EU’s ‘indecent proposal’ angers Turkish minister
Deniz Zeyrek - ANKARA
AA photo
Turkish EU Minister Beril Dedeoğlu has been left apoplectic after Brussels suggested “an inappropriate proposal” to Ankara that linked Turkey’s EU accession process with a solution to the refugee crisis.Dedeoğlu, nonetheless, also said criticism directed at Turkey in the European Commission’s latest progress report indicated “a breaking point in a positive sense.”
“During the meetings, we were grappling with the refugee issue and chapters. We didn’t have a progress report on our agenda. During a dinner … a young person from the commission attempted to match the progress report to refugee issue. Something like ‘We could soften the content of this progress report if we sort out the refugee issue,’ was said. I swear I can’t even remember how I chided him; I guess I took advantage of being a non-diplomat. I behaved like saying: ‘Release it, who’s afraid? We are what we are.’ Mr. Commissioner told me ‘I guess you were a tough professor,’” Dedeoğlu told daily Hürriyet after the release of the report on Nov. 10.
“That issue has never come up again; I want to underline that,” she said.
Acknowledging that she found the report “weighty,” Dedeoğlu, an academic who is acting as the EU minister in the interim government, said: “Yes, one feels sorry when reading some things. You don’t want to hear them. It is not very difficult to see the motive behind some of the [findings] which are truly exaggerated. We know, but in the end we, as citizens, want to live in a better country. Between the lines of the report, there are methods for being able to do this.”
Dedeoğlu cited the criticism concerning appointments involving the Supreme Council of Judges and Prosecutors (HSYK) as an example of “unfair criticism.”
Although more replacements took place along 2012 and 2013 when compared to this year, those were not documented by the EU in a progress report at the time, she said.
In its report, the EU criticized Turkey about the dramatic curtailing of press freedoms, as well as significant shortcomings affecting the independence of the judiciary.
Turkey should become engaged in a reform process that would lessen such criticisms, the minister said.
“I believe that the criticisms in the progress report indicate a significant breaking point in regards to Turkey’s future – in the positive sense,” she said.

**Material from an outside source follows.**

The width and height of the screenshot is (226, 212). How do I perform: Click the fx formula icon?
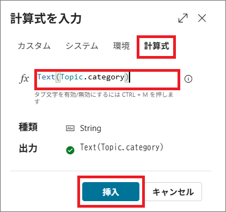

The European Commission also called on the Turkish government to resume a long-stalled process aimed at ending the three-decade conflict between security forces and militants of the outlawed Kurdistan Workers’ Party (PKK).
“I consider it as a well-intended initiative. I regard this as a nice warning,” Dedeoğlu said regarding the call by the EU.
“The way to get out of an environment of violence is this and similar processes of dialogue. This reform process cannot be realized without language that will ease conflict. Such a way will probably be followed,” she said.